- Directed by: Scott Graham
- Written by: Scott Graham
- Starring: Ruth Negga Douglas Henshall
- Music by: Douglas MacDougall
- Release date: 2015;
- Running time: 85 minutes
- Country: United Kingdom
- Language: English

= Iona (film) =

Iona is a 2015 drama film written and directed by Scott Graham. Ruth Negga stars as the titular character who escapes with her teenage son into the island where she was named after to hide from a violent crime, where she reunites with her estranged adoptive family.

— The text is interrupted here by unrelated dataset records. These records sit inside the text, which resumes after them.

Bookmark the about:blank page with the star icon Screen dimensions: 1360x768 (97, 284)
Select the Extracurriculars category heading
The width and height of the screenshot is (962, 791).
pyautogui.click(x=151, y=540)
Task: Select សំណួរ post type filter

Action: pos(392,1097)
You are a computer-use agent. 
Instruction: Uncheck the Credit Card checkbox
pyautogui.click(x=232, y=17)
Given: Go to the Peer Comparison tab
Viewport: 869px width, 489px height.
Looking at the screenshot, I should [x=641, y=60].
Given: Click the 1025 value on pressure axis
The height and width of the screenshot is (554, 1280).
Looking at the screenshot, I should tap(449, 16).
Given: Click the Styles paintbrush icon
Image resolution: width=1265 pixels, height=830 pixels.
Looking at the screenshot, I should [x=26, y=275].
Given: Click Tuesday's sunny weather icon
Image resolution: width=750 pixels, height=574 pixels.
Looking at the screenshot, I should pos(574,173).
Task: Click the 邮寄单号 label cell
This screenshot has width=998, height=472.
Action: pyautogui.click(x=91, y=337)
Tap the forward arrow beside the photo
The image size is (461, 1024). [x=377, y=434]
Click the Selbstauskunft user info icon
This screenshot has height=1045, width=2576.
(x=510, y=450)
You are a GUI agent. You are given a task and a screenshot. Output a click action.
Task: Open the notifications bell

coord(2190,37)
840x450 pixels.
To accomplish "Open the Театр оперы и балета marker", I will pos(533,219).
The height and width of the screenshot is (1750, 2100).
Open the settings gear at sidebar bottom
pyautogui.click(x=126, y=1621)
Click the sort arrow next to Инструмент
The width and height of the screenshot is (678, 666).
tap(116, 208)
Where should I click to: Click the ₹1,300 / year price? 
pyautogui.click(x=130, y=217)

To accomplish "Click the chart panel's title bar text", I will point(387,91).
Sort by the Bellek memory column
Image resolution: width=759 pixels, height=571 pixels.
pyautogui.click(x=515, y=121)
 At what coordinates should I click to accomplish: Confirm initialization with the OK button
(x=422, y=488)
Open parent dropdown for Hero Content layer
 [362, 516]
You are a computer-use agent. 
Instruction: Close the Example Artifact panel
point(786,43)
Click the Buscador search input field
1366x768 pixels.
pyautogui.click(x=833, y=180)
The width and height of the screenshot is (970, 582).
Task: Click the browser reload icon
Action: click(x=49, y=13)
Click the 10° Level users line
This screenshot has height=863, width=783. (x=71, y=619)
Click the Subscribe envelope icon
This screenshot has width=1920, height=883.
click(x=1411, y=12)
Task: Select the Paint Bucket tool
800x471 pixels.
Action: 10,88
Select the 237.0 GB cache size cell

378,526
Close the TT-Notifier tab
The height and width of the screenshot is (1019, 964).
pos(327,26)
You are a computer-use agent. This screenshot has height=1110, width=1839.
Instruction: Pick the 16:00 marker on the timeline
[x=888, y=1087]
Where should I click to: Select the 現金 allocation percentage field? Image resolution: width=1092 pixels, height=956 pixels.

The film earned Ruth Negga a nomination for Best Actress at the 2016 British Academy Scotland Awards.

==Plot==
Iona, a young mother, and her 15 year-old son Billy, nicknamed "Bull," flee Glasgow after Bull kills Iona's abusive partner, whom Bull was raised to believe was his father. Iona decides to flee with Bull to the island of Iona, where she was born and raised and named after to hide. Upon arriving at the island, the two burn her partner's body inside their car, but Bull struggles with guilt for killing his father.

Iona and Bull arrive unannounced at the home of her former adoptive father, Daniel. After she had been abandoned by her parents, Daniel and his wife Helen took in Iona and raised her alongside their daughter Elisabeth. However, Daniel began an affair with the teenaged Iona and she fell pregnant with Bull. After Daniel's family discovered their affair and Iona's pregnancy, she abandoned them and raised him in Glasgow, hiding from Bull who his true father was. Daniel informs Iona that Helen had died ten years prior before allowing Iona and Bull to stay at his house.

The island's traditional Celtic Christian community welcomes back Iona, however she awkwardly reunites with Elisabeth, who has married her childhood sweetheart Matthew and together they have a 14 year-old daughter Sarah, who is a paraplegic. As Iona and Bull adjust to working at the community, Matthew decides to take Bull under his wing, while Sarah begins flirting with Bull. Daniel and Iona rekindle their affair. After church, Iona shares to Bull that her mother had moved to the island with her boyfriend to overcome her addictions, before her boyfriend left the two, leaving her mother to raise her on the island. Bull expresses his curiosity in the community's faith, which causes Iona to chastise him.

Bull prays with Matthew and reveals that he killed his "father," hoping that he can receive forgiveness. Before the stunned Matthew can answer, Iona arrives to report that Daniel had collapsed from a seizure, which later proves fatal. The grief-stricken Elisabeth stays with her father's body. Iona confronts Matthew if Bull said anything to him, but Matthew evades her question and instead tells her to talk with Elisabeth.

Sarah suggestively points Bull to her family's barn where they have sex atop a haystack, however he unceremoniously departs and leaves her there. Sarah struggles to get herself down, however she temporarily manages to stand before collapsing, which amazes her.

Iona returns to Daniel's house where she finally talks honestly with Elisabeth, who confronts her about her sexual relationship with her father and for hiding Bull's true paternity from him. She begs Iona not to leave again, as she had not gotten over being abandoned by her years ago. The two begin rekindling their sisterly bond, but it is broken up by policemen from the mainland that Matthew had called in. Iona escapes to find Bull.

The policemen find Bull and give chase. The guilt-ridden Bull ignores his mother's calls and jumps off the cliff to his death. Iona discovers her son's body and tearfully cradles him on the beach.

== Cast ==

- Ruth Negga as Iona
- Douglas Henshall as Daniel
- Tom Brooke as Matthew
- Michelle Duncan as Elisabeth
- Ben Gallagher as Bull / Billy
- Sorcha Groundsell as Sarah

==Reception==
On review aggregator Rotten Tomatoes, the film holds an approval rating of 63%, based on 16 reviews with an average rating of 5.64/10.